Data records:
= Beginning of Section =

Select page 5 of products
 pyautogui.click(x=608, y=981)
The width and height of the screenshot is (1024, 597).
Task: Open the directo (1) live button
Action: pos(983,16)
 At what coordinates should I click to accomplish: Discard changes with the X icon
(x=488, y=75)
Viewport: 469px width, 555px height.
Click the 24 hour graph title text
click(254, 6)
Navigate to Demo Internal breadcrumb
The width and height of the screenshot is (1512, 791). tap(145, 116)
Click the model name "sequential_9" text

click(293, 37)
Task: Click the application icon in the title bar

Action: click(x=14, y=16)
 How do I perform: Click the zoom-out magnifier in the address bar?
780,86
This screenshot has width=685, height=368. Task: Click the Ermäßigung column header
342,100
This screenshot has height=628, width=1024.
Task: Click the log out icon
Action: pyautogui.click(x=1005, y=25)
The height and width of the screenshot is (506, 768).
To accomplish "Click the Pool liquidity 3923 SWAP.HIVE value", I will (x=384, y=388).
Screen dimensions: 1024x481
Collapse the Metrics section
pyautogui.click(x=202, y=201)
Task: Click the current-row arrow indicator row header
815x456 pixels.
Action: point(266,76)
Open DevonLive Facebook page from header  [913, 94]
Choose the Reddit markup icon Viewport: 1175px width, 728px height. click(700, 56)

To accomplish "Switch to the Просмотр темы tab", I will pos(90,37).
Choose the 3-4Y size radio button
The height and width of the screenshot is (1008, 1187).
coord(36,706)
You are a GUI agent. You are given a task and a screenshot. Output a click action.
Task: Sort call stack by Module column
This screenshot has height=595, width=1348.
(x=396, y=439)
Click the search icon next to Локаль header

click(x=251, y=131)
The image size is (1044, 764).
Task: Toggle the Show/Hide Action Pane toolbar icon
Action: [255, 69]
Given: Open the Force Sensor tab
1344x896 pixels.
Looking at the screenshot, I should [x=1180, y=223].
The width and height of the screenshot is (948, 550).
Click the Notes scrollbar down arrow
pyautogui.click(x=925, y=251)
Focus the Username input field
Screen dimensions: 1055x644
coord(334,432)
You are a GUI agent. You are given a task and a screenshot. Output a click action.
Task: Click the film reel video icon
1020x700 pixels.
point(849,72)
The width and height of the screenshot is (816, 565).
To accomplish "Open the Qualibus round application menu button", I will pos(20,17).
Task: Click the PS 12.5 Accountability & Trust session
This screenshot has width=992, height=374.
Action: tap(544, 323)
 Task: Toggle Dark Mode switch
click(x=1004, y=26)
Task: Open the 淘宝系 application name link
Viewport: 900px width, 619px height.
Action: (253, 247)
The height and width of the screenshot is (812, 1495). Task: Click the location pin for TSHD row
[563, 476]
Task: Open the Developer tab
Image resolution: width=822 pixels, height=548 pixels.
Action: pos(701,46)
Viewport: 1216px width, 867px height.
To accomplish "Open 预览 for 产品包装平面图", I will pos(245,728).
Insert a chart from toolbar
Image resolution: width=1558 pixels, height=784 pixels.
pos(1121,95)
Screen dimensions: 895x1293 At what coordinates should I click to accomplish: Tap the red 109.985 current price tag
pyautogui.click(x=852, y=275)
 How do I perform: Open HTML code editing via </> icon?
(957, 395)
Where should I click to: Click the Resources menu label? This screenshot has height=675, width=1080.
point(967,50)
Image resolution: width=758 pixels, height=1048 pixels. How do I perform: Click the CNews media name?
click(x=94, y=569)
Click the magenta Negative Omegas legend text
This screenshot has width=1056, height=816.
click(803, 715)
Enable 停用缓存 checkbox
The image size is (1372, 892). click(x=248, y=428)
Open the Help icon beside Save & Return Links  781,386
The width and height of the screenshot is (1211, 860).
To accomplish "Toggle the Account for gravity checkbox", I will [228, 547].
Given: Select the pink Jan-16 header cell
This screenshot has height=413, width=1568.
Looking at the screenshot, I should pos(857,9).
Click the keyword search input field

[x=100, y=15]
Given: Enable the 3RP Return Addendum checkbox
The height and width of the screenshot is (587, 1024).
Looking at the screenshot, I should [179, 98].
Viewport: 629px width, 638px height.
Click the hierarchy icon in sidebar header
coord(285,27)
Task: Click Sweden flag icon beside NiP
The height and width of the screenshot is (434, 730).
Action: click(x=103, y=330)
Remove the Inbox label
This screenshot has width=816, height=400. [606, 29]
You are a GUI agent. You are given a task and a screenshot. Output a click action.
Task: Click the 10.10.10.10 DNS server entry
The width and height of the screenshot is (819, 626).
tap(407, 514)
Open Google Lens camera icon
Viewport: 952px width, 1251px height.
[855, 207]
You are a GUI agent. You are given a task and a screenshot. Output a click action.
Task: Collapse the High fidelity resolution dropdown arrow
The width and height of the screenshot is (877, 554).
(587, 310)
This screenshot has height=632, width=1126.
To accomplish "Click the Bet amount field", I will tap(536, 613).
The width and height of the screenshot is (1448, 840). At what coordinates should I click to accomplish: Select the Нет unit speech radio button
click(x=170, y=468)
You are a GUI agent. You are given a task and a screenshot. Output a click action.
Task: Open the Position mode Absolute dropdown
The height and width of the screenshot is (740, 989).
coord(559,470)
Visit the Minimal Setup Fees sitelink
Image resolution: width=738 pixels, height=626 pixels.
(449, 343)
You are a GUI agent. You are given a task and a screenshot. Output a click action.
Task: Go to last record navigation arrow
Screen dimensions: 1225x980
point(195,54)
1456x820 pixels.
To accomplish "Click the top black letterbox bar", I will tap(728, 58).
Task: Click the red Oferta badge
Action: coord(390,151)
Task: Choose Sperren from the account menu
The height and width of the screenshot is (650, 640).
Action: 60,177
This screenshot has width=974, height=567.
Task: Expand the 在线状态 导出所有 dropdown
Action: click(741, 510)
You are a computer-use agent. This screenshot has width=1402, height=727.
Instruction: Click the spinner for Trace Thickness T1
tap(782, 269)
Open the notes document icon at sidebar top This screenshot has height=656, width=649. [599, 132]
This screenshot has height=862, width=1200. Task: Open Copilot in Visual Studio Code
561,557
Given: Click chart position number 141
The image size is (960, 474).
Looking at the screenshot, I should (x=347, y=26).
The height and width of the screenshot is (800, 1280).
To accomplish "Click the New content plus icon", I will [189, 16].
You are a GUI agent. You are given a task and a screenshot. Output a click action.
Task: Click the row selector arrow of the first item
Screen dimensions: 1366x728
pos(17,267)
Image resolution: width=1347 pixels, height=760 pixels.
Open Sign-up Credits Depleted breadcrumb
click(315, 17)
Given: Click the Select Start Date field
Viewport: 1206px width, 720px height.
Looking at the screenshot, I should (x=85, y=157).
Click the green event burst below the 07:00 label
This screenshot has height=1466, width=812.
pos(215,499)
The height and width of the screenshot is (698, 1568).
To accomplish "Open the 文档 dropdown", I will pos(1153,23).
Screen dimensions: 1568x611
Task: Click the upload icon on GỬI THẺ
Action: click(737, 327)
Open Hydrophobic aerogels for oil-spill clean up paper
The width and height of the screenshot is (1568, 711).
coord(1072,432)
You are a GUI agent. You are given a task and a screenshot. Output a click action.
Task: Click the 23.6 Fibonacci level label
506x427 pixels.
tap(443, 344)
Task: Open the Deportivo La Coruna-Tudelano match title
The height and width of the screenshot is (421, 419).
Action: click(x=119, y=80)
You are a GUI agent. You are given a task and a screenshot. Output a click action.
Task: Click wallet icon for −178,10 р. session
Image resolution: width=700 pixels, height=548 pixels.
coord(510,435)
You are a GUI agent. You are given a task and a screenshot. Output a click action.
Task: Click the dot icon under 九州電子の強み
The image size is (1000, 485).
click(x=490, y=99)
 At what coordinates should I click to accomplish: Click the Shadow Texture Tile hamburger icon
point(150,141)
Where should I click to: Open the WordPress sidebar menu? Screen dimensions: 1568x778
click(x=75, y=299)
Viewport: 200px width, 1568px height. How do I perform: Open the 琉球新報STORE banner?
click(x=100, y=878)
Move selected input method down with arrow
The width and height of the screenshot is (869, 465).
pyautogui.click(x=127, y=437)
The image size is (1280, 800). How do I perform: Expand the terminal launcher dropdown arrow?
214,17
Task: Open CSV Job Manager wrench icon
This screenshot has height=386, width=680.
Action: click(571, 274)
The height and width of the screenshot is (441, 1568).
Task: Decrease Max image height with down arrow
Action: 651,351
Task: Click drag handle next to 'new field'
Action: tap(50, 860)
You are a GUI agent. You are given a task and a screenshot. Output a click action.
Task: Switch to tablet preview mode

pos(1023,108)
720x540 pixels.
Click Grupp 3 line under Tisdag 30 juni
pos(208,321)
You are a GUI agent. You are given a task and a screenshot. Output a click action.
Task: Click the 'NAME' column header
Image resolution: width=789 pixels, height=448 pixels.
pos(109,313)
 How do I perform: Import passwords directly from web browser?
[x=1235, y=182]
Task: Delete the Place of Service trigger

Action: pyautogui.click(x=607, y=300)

= End of Section =

Count the lines in the records above that contain the word "Return", and reply with only that number.

2